I’m two month's into this tragedy and I still find myself thinking that this just can’t possibly be real. I look around at all of the friends that Jess has left behind and my heart feels a never ending pain. Jessica had a tight group of friends and they all loved each other…watching all of them suffer in pain with the loss of their best friend leaves a hole in my heart. Meanwhile I am trying to find my way in life again,without Jessica, the sister and best friend I loved, adored and looked up to. The magnitude of pain that the death of you has left in the lives of our family, and ALL our friends, is simply a pain WITHOUT definition. The word pain does not even describe what we are feeling, and I am certain I speak for all of us when I say that.
This is what I struggle with; the pain is unmeasurable and completely indescribable, how in God’s name will any of us heal and find our “new normal?” And I use the term “heal” very loosely here… there will NEVER be a true healing but I need a healing where I feel I can breath again.

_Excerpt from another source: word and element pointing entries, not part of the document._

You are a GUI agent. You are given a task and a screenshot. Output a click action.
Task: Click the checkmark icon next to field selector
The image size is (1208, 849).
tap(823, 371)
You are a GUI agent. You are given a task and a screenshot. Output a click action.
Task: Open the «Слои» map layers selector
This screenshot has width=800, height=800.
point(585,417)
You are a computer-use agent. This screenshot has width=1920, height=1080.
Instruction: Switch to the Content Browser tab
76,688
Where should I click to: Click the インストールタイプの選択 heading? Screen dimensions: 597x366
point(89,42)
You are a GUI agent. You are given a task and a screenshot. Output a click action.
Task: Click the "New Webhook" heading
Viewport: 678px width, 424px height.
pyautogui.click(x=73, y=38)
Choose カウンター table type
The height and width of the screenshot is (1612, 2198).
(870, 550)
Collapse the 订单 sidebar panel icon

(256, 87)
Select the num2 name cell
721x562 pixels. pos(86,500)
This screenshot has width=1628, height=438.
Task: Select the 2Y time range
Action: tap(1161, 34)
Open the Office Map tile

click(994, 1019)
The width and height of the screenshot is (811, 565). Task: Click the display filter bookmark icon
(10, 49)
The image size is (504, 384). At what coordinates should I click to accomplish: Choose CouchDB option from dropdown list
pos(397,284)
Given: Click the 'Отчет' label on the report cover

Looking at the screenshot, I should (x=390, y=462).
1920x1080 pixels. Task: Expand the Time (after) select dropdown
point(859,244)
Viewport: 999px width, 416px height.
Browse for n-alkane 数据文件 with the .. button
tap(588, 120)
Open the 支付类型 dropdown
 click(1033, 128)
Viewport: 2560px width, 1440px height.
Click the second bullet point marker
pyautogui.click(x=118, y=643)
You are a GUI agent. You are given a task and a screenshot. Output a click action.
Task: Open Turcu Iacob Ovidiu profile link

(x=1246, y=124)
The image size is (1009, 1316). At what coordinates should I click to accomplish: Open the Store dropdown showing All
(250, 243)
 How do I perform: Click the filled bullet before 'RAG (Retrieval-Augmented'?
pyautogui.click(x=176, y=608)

I TRUST that God will hold all of us through our anguish, anger, questions and pain…..but to a grieving sister, the enormity of it all seems without end.
I’m writing this tonight because I want you all to know that I am not always so strong, nor are other grieving siblings (mothers, fathers, friends, family).
I need to invent a word that describes this deep deep feeling of loss… if Jessica were here she’d come up with a really good goofy one and she’d say it in one of her crazy voices. 
To my friends that ask what they can do for me/us….send prayers, every single day. I can’t express enough, I have no idea how I will get through the rest of my life without Jessica by my side, except with literally, one single step at a time.